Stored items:
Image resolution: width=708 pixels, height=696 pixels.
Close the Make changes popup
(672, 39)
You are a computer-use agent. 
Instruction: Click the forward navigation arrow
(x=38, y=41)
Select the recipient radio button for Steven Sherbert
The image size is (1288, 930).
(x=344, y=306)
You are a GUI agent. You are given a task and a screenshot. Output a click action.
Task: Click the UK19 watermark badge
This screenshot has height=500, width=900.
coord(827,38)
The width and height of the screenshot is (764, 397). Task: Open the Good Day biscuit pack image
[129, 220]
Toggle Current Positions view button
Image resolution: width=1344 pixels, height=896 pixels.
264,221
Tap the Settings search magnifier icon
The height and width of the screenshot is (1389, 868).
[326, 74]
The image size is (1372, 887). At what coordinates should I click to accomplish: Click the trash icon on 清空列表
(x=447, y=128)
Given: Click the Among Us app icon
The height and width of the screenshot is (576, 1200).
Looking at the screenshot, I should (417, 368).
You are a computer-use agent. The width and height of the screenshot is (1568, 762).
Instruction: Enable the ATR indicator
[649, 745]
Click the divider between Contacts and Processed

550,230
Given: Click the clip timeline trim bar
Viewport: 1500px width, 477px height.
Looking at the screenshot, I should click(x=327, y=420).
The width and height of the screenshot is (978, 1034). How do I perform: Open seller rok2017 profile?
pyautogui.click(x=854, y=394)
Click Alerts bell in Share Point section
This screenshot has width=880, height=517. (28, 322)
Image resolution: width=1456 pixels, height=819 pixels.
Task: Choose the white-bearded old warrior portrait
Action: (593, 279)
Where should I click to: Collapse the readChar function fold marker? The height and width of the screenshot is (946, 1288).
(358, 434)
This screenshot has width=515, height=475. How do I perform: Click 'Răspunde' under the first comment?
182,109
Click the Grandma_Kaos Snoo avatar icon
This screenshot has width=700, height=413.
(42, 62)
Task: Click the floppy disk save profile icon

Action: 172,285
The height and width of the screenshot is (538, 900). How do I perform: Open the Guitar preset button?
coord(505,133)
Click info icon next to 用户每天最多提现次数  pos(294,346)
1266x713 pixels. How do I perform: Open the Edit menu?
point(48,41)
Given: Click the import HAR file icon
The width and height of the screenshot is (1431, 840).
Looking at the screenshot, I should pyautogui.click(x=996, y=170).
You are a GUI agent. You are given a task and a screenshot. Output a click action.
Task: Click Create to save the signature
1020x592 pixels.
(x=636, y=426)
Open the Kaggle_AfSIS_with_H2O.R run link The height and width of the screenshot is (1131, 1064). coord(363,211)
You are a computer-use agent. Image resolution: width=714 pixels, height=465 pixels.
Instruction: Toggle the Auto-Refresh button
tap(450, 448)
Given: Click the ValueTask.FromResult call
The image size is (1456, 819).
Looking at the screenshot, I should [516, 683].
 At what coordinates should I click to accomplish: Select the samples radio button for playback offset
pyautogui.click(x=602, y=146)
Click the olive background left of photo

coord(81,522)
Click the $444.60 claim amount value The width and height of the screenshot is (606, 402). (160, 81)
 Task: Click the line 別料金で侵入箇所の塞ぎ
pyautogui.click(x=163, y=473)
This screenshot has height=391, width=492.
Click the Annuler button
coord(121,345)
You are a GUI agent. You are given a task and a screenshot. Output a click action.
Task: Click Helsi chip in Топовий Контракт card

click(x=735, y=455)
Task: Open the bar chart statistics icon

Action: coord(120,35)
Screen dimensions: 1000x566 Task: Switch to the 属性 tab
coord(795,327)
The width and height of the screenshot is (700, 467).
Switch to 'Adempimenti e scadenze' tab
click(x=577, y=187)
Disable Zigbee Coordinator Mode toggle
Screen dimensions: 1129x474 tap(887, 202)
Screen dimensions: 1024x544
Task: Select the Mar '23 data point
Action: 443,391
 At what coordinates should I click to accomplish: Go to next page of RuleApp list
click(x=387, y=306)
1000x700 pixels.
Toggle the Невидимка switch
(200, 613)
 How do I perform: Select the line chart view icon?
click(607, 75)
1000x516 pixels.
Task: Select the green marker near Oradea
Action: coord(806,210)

**ASSIGNMENT:** Your answer should consist solely of the lines above from the line with "Close the Make changes popup" to the line with "Toggle Current Positions view button", both included, reproduced exactly.

**SOLUTION FOR THIS PROBLEM:**
Close the Make changes popup
(672, 39)
You are a computer-use agent. 
Instruction: Click the forward navigation arrow
(x=38, y=41)
Select the recipient radio button for Steven Sherbert
The image size is (1288, 930).
(x=344, y=306)
You are a GUI agent. You are given a task and a screenshot. Output a click action.
Task: Click the UK19 watermark badge
This screenshot has height=500, width=900.
coord(827,38)
The width and height of the screenshot is (764, 397). Task: Open the Good Day biscuit pack image
[129, 220]
Toggle Current Positions view button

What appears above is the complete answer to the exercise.